*** MATERIAL SHOWN ***
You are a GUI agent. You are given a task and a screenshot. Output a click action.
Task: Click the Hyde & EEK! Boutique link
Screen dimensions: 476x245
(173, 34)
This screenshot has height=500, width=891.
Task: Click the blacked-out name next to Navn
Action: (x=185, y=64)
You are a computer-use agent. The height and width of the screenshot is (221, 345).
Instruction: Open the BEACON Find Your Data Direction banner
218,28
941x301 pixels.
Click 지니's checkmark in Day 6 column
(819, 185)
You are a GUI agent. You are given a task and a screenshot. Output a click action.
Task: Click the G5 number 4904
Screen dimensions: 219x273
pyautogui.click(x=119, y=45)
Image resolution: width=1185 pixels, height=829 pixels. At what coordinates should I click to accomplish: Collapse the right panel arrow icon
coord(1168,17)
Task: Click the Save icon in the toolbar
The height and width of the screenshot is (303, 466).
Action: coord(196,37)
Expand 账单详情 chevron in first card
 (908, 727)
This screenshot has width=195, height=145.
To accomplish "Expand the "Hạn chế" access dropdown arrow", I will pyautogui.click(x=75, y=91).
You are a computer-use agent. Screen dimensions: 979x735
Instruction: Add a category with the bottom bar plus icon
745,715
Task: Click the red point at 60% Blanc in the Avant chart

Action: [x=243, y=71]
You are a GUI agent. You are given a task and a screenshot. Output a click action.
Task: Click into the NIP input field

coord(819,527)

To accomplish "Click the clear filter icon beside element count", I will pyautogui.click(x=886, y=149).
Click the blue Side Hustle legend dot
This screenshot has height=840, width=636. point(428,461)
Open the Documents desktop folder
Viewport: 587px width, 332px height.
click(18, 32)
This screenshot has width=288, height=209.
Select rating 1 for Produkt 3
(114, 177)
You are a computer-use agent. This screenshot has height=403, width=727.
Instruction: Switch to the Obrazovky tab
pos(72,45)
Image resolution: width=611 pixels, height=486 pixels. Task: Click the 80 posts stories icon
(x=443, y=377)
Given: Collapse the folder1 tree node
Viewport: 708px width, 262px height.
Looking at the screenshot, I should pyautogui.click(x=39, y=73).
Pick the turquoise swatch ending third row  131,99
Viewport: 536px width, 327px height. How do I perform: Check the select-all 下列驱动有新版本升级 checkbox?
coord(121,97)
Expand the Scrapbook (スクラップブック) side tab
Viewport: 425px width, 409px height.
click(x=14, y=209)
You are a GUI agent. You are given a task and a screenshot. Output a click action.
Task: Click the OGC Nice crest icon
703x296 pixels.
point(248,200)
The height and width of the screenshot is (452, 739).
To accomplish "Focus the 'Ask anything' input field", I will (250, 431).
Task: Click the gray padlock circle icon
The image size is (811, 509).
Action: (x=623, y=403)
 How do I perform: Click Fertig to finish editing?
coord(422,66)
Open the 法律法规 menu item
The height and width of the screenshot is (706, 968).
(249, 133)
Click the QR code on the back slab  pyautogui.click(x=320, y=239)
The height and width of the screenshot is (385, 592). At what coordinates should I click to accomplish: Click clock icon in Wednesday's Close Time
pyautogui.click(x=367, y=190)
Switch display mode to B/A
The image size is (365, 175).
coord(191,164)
*** End of MATERIAL SHOWN ***
_ACTION ITEM_
Type out each entry above again, exactly.

_RESPONSE BELOW_
You are a GUI agent. You are given a task and a screenshot. Output a click action.
Task: Click the Hyde & EEK! Boutique link
Screen dimensions: 476x245
(173, 34)
This screenshot has height=500, width=891.
Task: Click the blacked-out name next to Navn
Action: (x=185, y=64)
You are a computer-use agent. The height and width of the screenshot is (221, 345).
Instruction: Open the BEACON Find Your Data Direction banner
218,28
941x301 pixels.
Click 지니's checkmark in Day 6 column
(819, 185)
You are a GUI agent. You are given a task and a screenshot. Output a click action.
Task: Click the G5 number 4904
Screen dimensions: 219x273
pyautogui.click(x=119, y=45)
Image resolution: width=1185 pixels, height=829 pixels. At what coordinates should I click to accomplish: Collapse the right panel arrow icon
coord(1168,17)
Task: Click the Save icon in the toolbar
The height and width of the screenshot is (303, 466).
Action: coord(196,37)
Expand 账单详情 chevron in first card
 (908, 727)
This screenshot has width=195, height=145.
To accomplish "Expand the "Hạn chế" access dropdown arrow", I will pyautogui.click(x=75, y=91).
You are a computer-use agent. Screen dimensions: 979x735
Instruction: Add a category with the bottom bar plus icon
745,715
Task: Click the red point at 60% Blanc in the Avant chart

Action: [x=243, y=71]
You are a GUI agent. You are given a task and a screenshot. Output a click action.
Task: Click into the NIP input field

coord(819,527)

To accomplish "Click the clear filter icon beside element count", I will pyautogui.click(x=886, y=149).
Click the blue Side Hustle legend dot
This screenshot has height=840, width=636. point(428,461)
Open the Documents desktop folder
Viewport: 587px width, 332px height.
click(18, 32)
This screenshot has width=288, height=209.
Select rating 1 for Produkt 3
(114, 177)
You are a computer-use agent. This screenshot has height=403, width=727.
Instruction: Switch to the Obrazovky tab
pos(72,45)
Image resolution: width=611 pixels, height=486 pixels. Task: Click the 80 posts stories icon
(x=443, y=377)
Given: Collapse the folder1 tree node
Viewport: 708px width, 262px height.
Looking at the screenshot, I should pyautogui.click(x=39, y=73).
Pick the turquoise swatch ending third row  131,99
Viewport: 536px width, 327px height. How do I perform: Check the select-all 下列驱动有新版本升级 checkbox?
coord(121,97)
Expand the Scrapbook (スクラップブック) side tab
Viewport: 425px width, 409px height.
click(x=14, y=209)
You are a GUI agent. You are given a task and a screenshot. Output a click action.
Task: Click the OGC Nice crest icon
703x296 pixels.
point(248,200)
The height and width of the screenshot is (452, 739).
To accomplish "Focus the 'Ask anything' input field", I will (250, 431).
Task: Click the gray padlock circle icon
The image size is (811, 509).
Action: (x=623, y=403)
 How do I perform: Click Fertig to finish editing?
coord(422,66)
Open the 法律法规 menu item
The height and width of the screenshot is (706, 968).
(249, 133)
Click the QR code on the back slab  pyautogui.click(x=320, y=239)
The height and width of the screenshot is (385, 592). At what coordinates should I click to accomplish: Click clock icon in Wednesday's Close Time
pyautogui.click(x=367, y=190)
Switch display mode to B/A
The image size is (365, 175).
coord(191,164)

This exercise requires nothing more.